C: So what did this working group conclude about school funding in Rhode Island – are there inequities in the way the state is funding public schools and charter schools?
E: The short answer is yes. The working group’s report points out that some students are more expensive to educate, specifically students who are still learning English and students who need special education services. The group is recommending that the state consider providing more money for students who need those services. And that would help school districts in particular because the reality is that they are much more likely to be serving the students with the most severe disabilities, like those who are placed in special facilities.
C: But what about this question of whether charter schools are getting more than their fair share of state funding?

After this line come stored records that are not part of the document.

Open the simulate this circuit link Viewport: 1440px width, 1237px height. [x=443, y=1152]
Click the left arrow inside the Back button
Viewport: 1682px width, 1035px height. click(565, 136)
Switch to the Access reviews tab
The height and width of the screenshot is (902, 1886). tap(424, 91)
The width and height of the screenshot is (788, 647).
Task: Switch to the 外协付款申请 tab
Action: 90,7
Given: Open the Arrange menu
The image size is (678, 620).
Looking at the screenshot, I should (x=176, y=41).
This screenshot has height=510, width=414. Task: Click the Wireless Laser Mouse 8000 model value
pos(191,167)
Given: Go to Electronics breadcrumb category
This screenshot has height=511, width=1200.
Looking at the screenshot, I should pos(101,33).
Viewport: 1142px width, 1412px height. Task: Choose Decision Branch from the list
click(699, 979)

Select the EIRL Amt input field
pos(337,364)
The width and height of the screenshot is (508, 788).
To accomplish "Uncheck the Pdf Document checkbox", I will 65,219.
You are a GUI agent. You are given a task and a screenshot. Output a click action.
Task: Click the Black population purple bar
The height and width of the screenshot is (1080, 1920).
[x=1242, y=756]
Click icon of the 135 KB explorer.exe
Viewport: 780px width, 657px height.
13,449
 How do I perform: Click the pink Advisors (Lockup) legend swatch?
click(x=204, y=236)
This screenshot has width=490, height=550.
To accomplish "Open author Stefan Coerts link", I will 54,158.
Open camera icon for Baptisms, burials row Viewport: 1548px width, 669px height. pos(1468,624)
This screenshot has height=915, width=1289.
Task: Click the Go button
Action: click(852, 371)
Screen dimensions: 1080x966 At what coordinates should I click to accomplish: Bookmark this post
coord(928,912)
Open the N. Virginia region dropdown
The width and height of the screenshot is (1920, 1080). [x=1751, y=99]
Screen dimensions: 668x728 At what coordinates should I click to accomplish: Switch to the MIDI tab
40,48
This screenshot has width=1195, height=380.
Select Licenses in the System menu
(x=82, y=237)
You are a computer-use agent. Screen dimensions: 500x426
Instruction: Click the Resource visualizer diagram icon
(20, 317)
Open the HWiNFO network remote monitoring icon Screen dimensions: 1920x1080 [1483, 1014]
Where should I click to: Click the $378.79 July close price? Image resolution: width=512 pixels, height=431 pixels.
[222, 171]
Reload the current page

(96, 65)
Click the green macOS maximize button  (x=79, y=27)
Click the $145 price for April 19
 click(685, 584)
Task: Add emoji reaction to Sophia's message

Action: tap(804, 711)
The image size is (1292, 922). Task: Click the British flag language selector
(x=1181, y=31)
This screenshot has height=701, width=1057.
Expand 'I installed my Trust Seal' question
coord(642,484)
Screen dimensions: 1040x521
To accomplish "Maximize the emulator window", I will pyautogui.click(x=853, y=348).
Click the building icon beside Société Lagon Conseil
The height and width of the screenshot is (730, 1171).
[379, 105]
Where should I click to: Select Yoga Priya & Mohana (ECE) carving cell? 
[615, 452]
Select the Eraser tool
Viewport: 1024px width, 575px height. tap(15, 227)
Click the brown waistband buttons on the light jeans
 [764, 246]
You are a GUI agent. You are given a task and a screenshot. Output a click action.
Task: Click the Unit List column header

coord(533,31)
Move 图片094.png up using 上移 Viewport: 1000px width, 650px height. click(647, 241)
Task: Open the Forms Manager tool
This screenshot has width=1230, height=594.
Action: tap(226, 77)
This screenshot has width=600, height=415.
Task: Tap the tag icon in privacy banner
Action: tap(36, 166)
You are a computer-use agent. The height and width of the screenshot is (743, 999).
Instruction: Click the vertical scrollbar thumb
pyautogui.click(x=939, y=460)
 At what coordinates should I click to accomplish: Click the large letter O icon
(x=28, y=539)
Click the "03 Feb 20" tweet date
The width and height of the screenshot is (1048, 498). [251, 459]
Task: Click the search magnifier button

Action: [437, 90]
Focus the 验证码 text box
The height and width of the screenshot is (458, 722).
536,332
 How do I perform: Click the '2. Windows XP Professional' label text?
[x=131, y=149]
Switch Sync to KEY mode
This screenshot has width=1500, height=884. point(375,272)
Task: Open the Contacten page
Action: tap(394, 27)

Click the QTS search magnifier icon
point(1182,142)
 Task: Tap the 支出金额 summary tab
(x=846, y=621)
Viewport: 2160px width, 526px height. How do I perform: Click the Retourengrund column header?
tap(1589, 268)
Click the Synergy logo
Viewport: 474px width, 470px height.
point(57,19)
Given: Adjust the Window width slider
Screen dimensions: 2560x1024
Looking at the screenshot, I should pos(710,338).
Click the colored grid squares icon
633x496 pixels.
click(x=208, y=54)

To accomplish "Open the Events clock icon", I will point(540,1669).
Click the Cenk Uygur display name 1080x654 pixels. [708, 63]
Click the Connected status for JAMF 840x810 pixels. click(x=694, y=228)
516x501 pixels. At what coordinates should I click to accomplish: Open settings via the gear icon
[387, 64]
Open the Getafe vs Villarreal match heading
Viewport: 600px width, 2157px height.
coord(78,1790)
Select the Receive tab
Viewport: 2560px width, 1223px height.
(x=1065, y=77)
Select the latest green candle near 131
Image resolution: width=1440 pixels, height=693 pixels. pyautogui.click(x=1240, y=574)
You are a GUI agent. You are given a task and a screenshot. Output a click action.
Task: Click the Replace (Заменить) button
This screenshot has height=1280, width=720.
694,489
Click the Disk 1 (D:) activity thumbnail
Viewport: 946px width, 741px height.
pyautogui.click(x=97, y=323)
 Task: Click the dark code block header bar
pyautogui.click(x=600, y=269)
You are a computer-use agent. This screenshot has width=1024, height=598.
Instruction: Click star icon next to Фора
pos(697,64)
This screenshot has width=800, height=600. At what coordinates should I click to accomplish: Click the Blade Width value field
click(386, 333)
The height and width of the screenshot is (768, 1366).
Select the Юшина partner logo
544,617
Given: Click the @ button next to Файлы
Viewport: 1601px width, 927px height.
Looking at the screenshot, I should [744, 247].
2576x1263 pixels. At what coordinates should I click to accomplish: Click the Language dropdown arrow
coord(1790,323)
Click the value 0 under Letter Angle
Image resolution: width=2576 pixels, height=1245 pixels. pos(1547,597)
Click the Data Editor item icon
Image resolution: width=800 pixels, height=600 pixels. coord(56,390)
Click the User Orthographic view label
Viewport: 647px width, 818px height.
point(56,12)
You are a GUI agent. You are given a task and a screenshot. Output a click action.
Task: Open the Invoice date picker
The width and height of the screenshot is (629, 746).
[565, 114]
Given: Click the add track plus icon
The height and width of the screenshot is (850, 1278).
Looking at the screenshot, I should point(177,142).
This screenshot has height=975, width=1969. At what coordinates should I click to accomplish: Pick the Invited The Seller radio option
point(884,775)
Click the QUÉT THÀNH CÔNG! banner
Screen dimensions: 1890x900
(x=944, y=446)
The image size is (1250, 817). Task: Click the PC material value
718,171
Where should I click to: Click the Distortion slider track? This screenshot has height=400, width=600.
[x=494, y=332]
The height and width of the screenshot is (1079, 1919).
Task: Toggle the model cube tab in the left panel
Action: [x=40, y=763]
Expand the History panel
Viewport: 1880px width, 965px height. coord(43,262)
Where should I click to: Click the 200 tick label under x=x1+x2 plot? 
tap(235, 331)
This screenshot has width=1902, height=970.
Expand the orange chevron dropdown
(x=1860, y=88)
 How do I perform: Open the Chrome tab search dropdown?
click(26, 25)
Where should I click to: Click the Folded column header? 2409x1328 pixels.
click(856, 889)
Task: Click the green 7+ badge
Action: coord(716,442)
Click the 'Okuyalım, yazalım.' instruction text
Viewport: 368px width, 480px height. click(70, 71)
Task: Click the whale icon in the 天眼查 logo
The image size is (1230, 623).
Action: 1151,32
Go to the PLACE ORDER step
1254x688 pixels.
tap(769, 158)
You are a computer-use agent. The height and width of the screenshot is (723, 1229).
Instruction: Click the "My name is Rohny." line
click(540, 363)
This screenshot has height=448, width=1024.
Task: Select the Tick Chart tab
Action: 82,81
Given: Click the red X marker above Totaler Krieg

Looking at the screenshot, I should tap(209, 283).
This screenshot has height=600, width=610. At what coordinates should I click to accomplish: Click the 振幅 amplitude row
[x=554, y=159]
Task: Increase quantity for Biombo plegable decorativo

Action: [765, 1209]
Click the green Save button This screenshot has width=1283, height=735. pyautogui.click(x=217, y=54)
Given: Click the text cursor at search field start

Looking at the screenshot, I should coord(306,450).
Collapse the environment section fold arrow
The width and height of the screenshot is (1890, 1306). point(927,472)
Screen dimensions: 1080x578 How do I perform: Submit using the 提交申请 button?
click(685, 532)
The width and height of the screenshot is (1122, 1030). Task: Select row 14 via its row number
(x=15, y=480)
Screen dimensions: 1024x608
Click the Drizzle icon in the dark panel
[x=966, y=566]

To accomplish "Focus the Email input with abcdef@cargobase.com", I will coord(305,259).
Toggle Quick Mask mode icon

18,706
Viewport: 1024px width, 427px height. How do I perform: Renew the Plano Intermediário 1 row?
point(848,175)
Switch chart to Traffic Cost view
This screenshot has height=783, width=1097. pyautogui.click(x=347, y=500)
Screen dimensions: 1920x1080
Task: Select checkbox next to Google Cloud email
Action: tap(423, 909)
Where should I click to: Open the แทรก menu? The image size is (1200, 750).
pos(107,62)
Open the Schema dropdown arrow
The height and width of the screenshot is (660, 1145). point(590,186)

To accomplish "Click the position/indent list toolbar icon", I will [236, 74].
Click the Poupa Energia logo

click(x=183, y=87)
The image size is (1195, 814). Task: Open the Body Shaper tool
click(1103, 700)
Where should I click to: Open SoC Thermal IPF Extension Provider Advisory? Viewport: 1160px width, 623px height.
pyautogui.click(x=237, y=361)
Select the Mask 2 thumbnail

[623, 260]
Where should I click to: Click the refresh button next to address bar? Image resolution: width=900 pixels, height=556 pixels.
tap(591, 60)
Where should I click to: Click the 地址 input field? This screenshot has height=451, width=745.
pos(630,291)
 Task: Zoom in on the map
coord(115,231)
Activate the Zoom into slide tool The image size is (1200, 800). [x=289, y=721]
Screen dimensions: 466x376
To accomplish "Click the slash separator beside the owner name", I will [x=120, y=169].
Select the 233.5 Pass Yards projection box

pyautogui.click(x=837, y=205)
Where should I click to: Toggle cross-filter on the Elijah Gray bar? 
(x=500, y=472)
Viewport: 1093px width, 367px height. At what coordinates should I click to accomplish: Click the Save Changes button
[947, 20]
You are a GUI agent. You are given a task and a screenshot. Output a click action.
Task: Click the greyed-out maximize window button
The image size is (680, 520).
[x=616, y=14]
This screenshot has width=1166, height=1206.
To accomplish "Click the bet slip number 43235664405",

E: The working group is careful to say that charter schools have some costs that traditional public schools typically do not, while traditional public schools have costs that charter schools do not. When it comes to the charter schools, that generally means building costs, because they don’t have a city or town to provide buildings or bond for maintenance. In the case of traditional public schools, those extra costs come from a number of areas. The most expensive is out-of-district placements for students with severe disabilities. In Fiscal Year 2014 that amounted to $70 million statewide, according to the state Department of Education.
Other costs include retiree health benefits and screenings for preschool children, which help identify learning disabilities, hearing problems and things like that, so students can get help. When you add up the numbers from RIDE, at least as they are listed in the draft report, it all comes down to a little more than $350 more per student on average for a traditional public school compared with a charter school.
C: So what does the working group recommend doing to make funding more fair?
E: Well, the working group does not recommend a complete re-write of the state formula for distributing funding for school districts, but it does recommends revisions to address some of these issue. As far as what specifically those revisions should look like, well that’s not in the report. It will be up to the Governor to decide what goes into her budget proposal -- which is expected at the start of next month -- and what legislation is proposed based on these recommendations. Remember, this working group was convened as recently as last October. It includes more than two dozen people, who met only about 8 times. Hours of work went into the report, but clearly there will be much more work to come.